§ **Given passage**:
Start of Block

Transdermal drug delivery systems (TDDS) have the advantages of being non-invasive, self-administered, and having long-term drug action thus reducing dosing frequency. TDDS helps improve both patients’ and caregivers’ compliance compared to the parenteral and oral administration, especially in old patients. Moreover, TDDS provides a stable, uniform drug blood levels resulting in reduced side effects. Patches also permit rapid termination of drug delivery by stripping in case of any severe side effect experiences or signs of an overdose.

Several studies have shown ILs as promising active pharmaceutical ingredients in the development of transdermal formulation [6,7,8,9]. ILs have large scale industrial applications in this field over the past few years. ILs can bypass the barrier properties of the outermost layer of the epidermis and diffuse intracellularly through mechanisms such as disruption and fluidization of cellular integrity, generation diffusion pathways and extraction of lipid components of the stratum corneum [10,11]. An IL is defined as an organic salt in its liquid state [12]. The stable liquid phase is maintained over a wide range of low to high temperature [13]. ILs can be classified into different categories based on their thermodynamic and physicochemical properties: e.g., high-temperature molten salt, network-forming IL, low-temperature molten salt, and room temperature IL. In this study, we focused on room temperature ILs with melting point below 100 °C but not necessarily above 0 °C. Room temperature ILs typically contain large organic cations with basic cyclic structure and/or quaternized nitrogen and/or phosphorus atoms with attached alkyl chains.

Similar to most other active pharmaceutical ingredients, DPZ exists in a solid crystalline form. The most obvious problem with crystalline form is polymorphism. Polymorphism can negatively affect solubility, and ultimately the absorption and bioavailability of the drug [9]. In this study, DPZ was solubilized with several counterions (dicarboxylic acid) in ethanol (the solvent) and eventually converted to ILs. The aim of this study was to create a room temperature IL of DPZ (DPZ solubilizing form) that can suppress crystal formation for a prolonged duration to facilitate the sustained release of DPZ from a transdermal patch.

DPZ free-base was purchased from Perrigo (Allegan, MI, USA). Adipic acid, glutaric acid, isophthalic acid, itaconic acid, phthalic acid, saccharic acid, sebacic acid, terephthalic acid, and α-ketoglutaric acid were purchased from Deajung Chemicals and Metals (Siheung, Korea). Fumaric acid was purchased from Sigma Aldrich (St. Louis, MO, USA). Azelaic acid and pimelic acid were purchased from Alfa Aesar (Haverhill, MA, USA). Maleic acid and malic acid were purchased from Junsei Chemicals (Tokyo, Japan). Succinic acid was purchased from Samchun Pure Chemicals (Gyeonggi, Korea).
Ethanol and polyethylene glycol (PEG) 400 was purchased from Samchun Chemicals (Gyeonggi, Korea). Tween 80 was purchased from TCI Chemicals (Tokyo, Japan). Water was purified using Milli-Q^® Reference water purification system (Merck Millipore, Alsace, France). DURO-TAK^® 87-2051, DURO-TAK^® 87-2074, and DURO-TAK^® 87-2196 were provided by Henkel (Dusseldorf, Germany). Chloroform-D (D, 99.8%) containing 0.05% v/v tetramethylsilane was obtained from Cambridge Isotope Laboratories (Andover, MA, USA).
Female SKH1 hairless mice for animal studies were purchased from YoungBio (Seongnam, Korea). The mice were housed in standard cages placed in a semi-specific pathogen-free facility at 19 ± 1 °C and 50 ± 5% relative humidity, under a 12-h light–dark cycle. The mice were allowed to access to food and water freely prior to the experiments. All experiments were approved by the Institutional Animal Care and Use Committee (IACUC) at Yonsei University, Seoul, Korea, and were performed according to the IACUC guidelines.

End of Block

§ **Data records**:

Start of Block

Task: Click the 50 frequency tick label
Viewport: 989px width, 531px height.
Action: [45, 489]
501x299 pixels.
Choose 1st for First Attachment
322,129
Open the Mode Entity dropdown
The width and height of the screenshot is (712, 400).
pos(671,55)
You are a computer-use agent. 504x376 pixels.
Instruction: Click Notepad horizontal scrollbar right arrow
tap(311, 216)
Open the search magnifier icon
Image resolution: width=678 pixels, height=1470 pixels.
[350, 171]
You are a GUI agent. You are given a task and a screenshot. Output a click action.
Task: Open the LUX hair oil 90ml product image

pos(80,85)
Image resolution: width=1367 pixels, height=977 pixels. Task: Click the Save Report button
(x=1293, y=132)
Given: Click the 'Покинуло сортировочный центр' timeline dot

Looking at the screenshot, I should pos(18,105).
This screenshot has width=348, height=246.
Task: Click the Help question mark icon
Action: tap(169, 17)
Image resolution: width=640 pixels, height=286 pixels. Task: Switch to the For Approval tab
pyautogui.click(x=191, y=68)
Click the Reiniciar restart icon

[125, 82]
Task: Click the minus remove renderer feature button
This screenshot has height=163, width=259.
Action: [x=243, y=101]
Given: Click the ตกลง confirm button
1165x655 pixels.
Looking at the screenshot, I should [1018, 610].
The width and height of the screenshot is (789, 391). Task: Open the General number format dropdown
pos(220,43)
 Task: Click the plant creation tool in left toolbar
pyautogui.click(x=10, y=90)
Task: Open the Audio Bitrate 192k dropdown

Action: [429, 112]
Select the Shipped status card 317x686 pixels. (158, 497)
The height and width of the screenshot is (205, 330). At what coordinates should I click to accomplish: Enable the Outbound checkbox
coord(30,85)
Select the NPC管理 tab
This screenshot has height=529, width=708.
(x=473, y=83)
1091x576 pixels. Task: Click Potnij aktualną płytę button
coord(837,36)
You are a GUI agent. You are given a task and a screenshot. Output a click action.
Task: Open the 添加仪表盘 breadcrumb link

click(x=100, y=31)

End of Block

§ **Brief 1**:
Name every category into which the transdermal delivery passage says ILs can be classified.
§ **Brief 2**:
Answer these questions from the transdermal delivery passage:
(a) Which company supplied the fumaric acid?
(b) Below what melting point were the room temperature ILs in the study?
(c) At what relative humidity were the mice housed?

§ **Task output 1**:
High-temperature molten salt, network-forming IL, low-temperature molten salt, and room temperature IL.

§ **Task output 2**:
(a) Sigma Aldrich (St. Louis, MO, USA).
(b) Below 100 °C.
(c) 50 ± 5% relative humidity.